Monday, 9 January 2017

The Road – Jack London

And exactly four months after my baby’s birth, I am now fully caught up with the books I have been reading lately. This was an old book that my mom passed onto me because they had two copies and were going to donate one to our local library if I wasn’t going to pick it up.

I had never read any Jack London (unless you count children versions of White Fang and The Call of the Wild) and The Road, in particular at the start, just blew my mind. The first couple of sections beat pretty much all the other books on American economic crises that I have read (except for Grapes of Wrath – that remains at the very top, despite the fact that I am aware of the fact that it deals with another recession).

However, after one gets the general idea, the book has a tendency to repeat itself quite frequently (I’m not quite sure how many “blinds” London jumped on in those two hundred pages!). That said, it remains an excellent read, and it is surprisingly humorous for a 19th century collection of anecdotes about hardship and deprivation!

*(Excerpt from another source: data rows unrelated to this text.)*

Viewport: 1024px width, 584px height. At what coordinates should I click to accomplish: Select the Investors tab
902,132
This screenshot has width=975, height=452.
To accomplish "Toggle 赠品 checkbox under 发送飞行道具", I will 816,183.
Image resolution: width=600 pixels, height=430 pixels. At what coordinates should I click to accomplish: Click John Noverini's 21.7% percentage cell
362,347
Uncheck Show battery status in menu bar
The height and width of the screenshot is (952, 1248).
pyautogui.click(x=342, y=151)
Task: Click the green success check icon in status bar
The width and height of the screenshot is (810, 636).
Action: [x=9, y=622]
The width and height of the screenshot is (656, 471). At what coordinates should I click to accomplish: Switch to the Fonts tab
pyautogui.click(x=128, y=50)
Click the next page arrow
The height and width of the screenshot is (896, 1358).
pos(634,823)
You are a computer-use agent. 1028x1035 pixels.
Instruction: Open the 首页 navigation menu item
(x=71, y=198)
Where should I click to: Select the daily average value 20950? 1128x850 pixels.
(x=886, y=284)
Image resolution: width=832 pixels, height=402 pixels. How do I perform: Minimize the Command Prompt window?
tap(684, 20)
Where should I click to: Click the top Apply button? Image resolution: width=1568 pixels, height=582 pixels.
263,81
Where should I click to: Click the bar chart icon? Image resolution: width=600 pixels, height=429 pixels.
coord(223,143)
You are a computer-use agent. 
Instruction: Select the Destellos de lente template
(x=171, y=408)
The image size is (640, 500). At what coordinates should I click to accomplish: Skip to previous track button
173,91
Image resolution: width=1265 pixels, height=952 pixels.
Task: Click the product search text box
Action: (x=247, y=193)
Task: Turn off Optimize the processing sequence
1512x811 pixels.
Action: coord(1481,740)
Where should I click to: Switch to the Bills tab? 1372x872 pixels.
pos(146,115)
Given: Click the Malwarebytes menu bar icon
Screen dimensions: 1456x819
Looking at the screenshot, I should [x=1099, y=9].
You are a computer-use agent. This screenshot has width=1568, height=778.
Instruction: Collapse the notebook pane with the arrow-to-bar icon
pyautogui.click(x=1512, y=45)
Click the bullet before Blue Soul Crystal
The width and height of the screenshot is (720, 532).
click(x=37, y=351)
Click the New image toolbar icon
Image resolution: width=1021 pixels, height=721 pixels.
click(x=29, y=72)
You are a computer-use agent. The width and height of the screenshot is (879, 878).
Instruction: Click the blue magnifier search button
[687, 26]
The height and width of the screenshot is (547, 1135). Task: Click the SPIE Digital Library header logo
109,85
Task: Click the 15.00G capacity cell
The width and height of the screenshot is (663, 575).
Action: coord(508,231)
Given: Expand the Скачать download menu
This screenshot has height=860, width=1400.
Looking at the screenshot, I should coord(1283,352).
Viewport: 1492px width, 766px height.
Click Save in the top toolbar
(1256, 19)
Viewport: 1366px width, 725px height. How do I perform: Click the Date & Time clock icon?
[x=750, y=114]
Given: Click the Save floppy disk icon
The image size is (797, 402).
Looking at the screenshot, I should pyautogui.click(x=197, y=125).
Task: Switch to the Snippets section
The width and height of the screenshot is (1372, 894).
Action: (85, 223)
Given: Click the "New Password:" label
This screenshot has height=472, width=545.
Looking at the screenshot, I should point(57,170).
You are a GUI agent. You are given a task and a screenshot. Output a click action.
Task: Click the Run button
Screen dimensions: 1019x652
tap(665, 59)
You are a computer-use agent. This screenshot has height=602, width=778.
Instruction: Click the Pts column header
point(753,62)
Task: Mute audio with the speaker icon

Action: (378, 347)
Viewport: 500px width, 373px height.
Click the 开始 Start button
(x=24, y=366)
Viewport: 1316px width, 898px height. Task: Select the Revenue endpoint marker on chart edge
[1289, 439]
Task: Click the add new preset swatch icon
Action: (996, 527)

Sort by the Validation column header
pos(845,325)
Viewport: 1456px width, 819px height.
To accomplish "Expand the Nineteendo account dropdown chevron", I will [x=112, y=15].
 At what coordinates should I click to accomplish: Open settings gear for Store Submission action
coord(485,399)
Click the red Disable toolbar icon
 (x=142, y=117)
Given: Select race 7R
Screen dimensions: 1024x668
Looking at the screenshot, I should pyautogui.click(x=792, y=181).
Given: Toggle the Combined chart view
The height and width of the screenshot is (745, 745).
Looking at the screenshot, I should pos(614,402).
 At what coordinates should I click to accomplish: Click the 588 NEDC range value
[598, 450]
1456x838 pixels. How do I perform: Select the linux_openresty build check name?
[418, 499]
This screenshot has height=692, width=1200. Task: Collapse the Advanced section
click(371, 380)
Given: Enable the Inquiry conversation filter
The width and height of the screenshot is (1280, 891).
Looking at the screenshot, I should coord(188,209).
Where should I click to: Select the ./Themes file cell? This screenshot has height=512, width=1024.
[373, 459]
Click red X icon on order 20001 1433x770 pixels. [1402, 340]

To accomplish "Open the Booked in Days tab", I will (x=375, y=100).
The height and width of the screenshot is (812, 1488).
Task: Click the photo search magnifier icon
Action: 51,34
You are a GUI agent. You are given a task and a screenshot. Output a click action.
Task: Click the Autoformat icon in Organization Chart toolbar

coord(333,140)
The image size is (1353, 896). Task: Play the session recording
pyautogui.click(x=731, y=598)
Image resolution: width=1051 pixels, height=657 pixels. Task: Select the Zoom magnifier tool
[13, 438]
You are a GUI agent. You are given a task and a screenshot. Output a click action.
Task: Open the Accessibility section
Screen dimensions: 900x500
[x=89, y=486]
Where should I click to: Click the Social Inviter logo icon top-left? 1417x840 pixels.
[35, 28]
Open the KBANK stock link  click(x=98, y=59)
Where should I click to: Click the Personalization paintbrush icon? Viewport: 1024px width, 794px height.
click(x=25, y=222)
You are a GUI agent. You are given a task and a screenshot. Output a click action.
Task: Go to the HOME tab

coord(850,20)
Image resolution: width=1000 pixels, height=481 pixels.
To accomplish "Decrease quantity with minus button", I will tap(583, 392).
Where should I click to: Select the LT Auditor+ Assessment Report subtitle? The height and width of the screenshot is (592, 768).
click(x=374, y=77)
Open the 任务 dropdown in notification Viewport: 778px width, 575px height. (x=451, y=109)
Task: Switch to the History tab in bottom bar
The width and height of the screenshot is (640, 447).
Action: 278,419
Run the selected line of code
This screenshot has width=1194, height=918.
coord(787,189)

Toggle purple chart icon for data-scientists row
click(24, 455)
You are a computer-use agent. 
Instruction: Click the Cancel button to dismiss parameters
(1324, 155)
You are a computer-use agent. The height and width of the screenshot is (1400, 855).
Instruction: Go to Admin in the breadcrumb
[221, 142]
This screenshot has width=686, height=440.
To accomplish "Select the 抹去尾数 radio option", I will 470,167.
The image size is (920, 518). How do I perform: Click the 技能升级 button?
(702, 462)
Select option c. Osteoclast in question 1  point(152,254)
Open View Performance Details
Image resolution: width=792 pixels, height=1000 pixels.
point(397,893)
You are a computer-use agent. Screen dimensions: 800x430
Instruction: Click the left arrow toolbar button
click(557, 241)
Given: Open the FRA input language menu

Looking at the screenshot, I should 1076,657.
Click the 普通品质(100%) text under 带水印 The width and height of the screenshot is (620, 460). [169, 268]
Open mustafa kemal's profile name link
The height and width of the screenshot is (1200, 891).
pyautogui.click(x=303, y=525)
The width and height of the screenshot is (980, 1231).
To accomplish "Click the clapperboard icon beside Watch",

The Virgin Suicides – Jeffrey Eugenides

And with this I can say I have read all of the books that Eugenides has written so far (easy – they are three). This was a Christmas gift from a close friend, and it came in the weirdest edition ever – the size of a small notebook, not quite sure why Picador felt the need for that.

It was undeniably very interesting, and with a literary weight much more considerable than The Marriage Plot, but it doesn’t really come close to Middlesex. Seeing that it was divided in five chapters, I assumed each one of those was going to relate to the suicide of one of the five Lisbon daughters, but three hundred (very short, cause after all it is the size of a notebook) pages go by between the discovery of the first and second suicide.

The suburban setting makes the book an instant sell for me, the curious first-person-plural narrative works really well here, and the moment when the narrators find Bonnie’s body makes your heart drop (despite the fact that it was declared from the start that all five sisters would kill themselves). It is however a shame that, despite the mystery that surrounds the household, Lux’s character is very clearly delineated while the other sisters all blur into one. Also, the fact that the narrators are invited into the house by the last four remaining sisters before they kill themselves makes them look more selfish (and potentially meaner) than what I think they really were. 

The Accidental Woman – Jonathan Coe

And this is the last of the books that I bought myself for Christmas.

Hmpf. It was alright as a read, but that’s pretty much about it. The humour in it wasn’t lacking, it was just not particularly Jonathan Coesque. And most of all, one thing is having an intrusive narrator – but this one was just a tad bit excessive.

Apparently Jonathan Coe wrote this novel while studying for his Masters – it’s nice to see that not all British authors are already great writers since their student years and that Zadie Smith remains very much a unique case!